Already functioning in one section of the building in late April was a youth club operated by Tsivos Hashem, the youth movement of Chabad. Diaspora young men affiliated with Chabad administer the program, which attempts to reach out to Jewish youngsters, especially those currently uninvolved in any other Jewish initiative; over time, it is hoped that these young people may be drawn into Jewish education activities. Table tennis, billiards, board games, and various electronic games (such as Nintendo) dominate their program, which attracts participation of adolescents and pre-adolescents. Conspicuously absent are creative pursuits, which would require more sophisticated management.

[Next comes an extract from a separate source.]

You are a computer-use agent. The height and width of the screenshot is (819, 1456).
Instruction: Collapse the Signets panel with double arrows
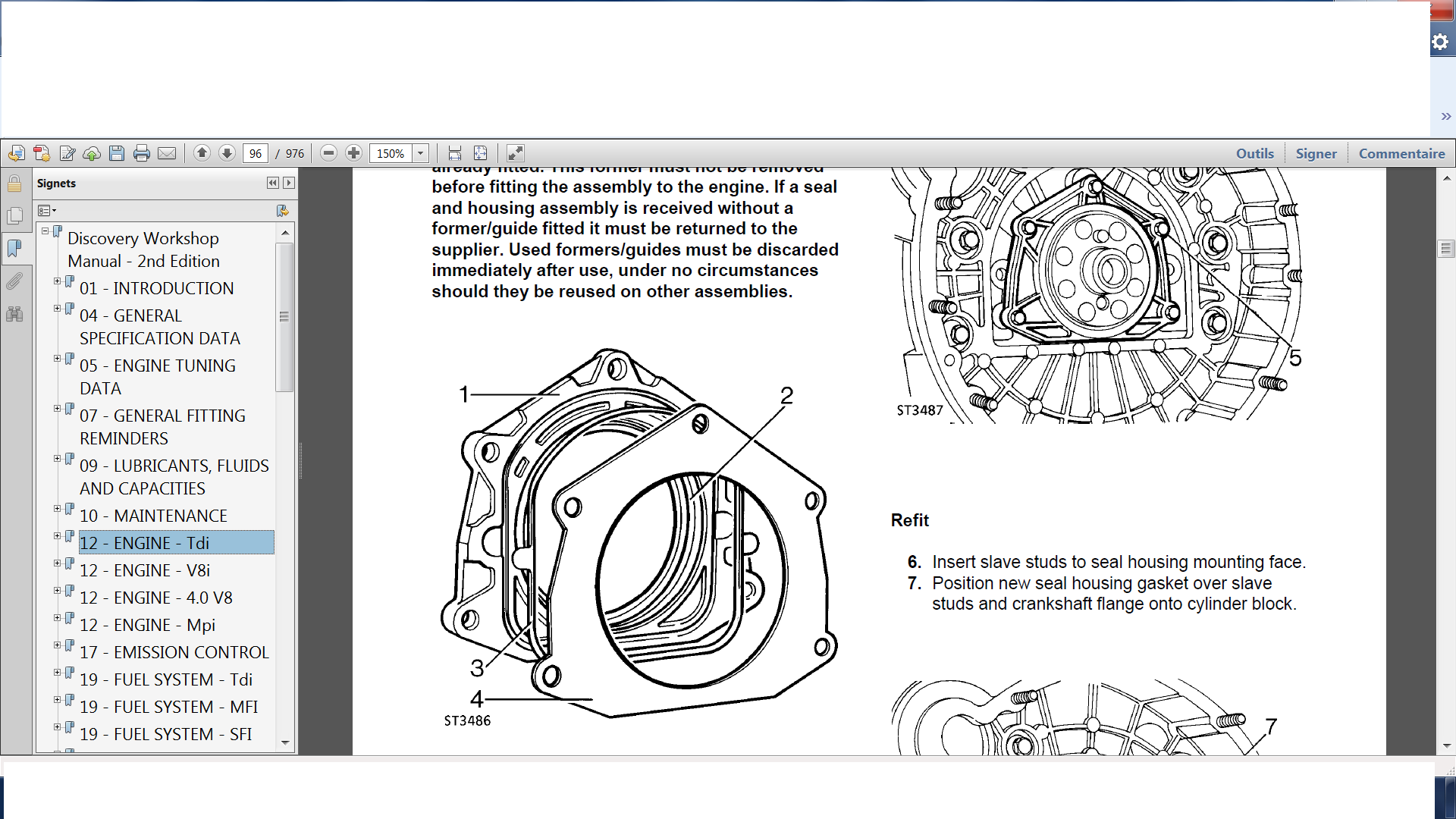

8. The Jewish Agency for Israel (JAFI; Sochnut) also manages its regional operations from a large center in Dnepropetrovsk. It pursues an extensive program of activities designed to encourage immigration to Israel (aliyah) by local Jews. The rate of departures for Israel remains high, about 250 each month from the region served by the office. Most go by air, utilizing a new air route between Dnepropetrovsk and Israel, but some travel on the Good News Travels bus16 to Odessa (Odesa), where they board ships for the Israeli port of Haifa. All concerned acknowledge the role of the troubled local economy in encouraging aliyah.

The director of JAFI operations in the Dnepropetrovsk area is Reuven Margolis, who is highly regarded in the region. (He is returning to Israel in late summer 1996.) Major activities include: ulpans (Hebrew language schools) enrolling 400 adults in Dnepropetrovsk and 20 in Krivoi Rog; a pedagogical center and training courses for the teaching of Hebrew; recruitment of high school students for Naa’leh 16 and maintaining contact with parents of these youngsters;17 a youth club; seminars for university students; community-wide observances of Israeli Independence Day and other commemorative events; seminars and special programs for individuals and families considering aliyah; and operation of a summer camp attracting 800 youngsters from age 12 to age 17 in several sessions.

10. The school already possesses significant software in various subject areas.
11.  Conditions in Dnepropetrovsk are especially harsh as the local economy is based on heavy industry, much of which is outmoded.
12.  Facing mounting economic pressure on the national level, the Ukrainian government has reduced school lunch subsidies. It has never paid for other meals.
13.  Or Avner funds a similar but much smaller institution in Moscow, which is intended to prepare teachers for Jewish schools in Russia.
14. The training institute is a branch of the main post-Soviet JDC institute of this genre, the St. Petersburg-based Institute for Communal and Welfare Workers, which trains paraprofessional personnel in social work, administration and management, community-building, and Judaism.
15. JDC has received funds from the Claims Conference to implement similar programs in two other Ukrainian cities (Kiev and Kharkov), in two Russian cities (Moscow and St. Petersburg), and in the Belarussian capital of Minsk.
16. The Good News Travels program is operated from several Ukrainian cities by a Scandinavian Christian group that, according to JAFI and several rabbis who have studied their activities, does not engage in proselytizing among Jews. Bus routes go to Odessa for transfer to a ship and to Kiev for transfer to El Al flights. In some areas, the project is known as “Exobus.”
17. Na’aleh 16 is a high school program in Israel intended to attract youngsters aged 15 to 17 for study and absorption as immigrants. Their parents are expected to follow them to Israel within the next several years.